It is surely a brave book that would set a love story near the killing fields of Pol Pot.
Canadian author Kim Echlin does this in her most recent book “The Disappeared” – even though the love story does start in Montreal and gives a haunting picture of the apartments, and bars and downtown dives of the east end of that city.
Echlin had travelled in Cambodia with a medical research team doing inoculations for children. She saw the memorials to those lost under the Khmer Rouge, 30 years earlier when 2 million died, many buried in the Killing Fields of Pol Pot.

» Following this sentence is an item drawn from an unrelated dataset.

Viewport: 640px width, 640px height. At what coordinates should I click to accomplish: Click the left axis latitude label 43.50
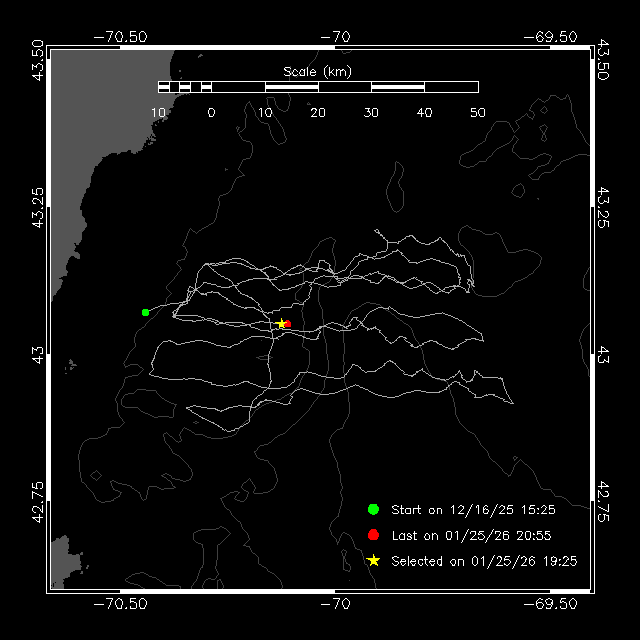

Her book is an intense contrast between deep love, and hatred. A Montreal girl meets a Cambodian musician, sent to Canada by his family to escape the slaughter in Cambodia. She lives with him and falls deeply and forever in love. Her life is shattered when he disappears, back to Cambodia, where he was drawn to look up his own family. Ten years go by, without word, and she sets off to find him. The story is convincing – but harrowing. She learns the language and does find her lover. There are touching and terrifying descriptions of life in Cambodia where her true love cannot really tell her what he is doing. She follows him to his death and the book shares her feelings after that, when she returns to Montreal.
Echlin writes in a spare prose and the book has been called a battle cry and a piercing lament for truth, for love. She lives in Toronto, and has written four other books including: “Elizabeth Smart: A Fugue Essay on Women and Creativity”.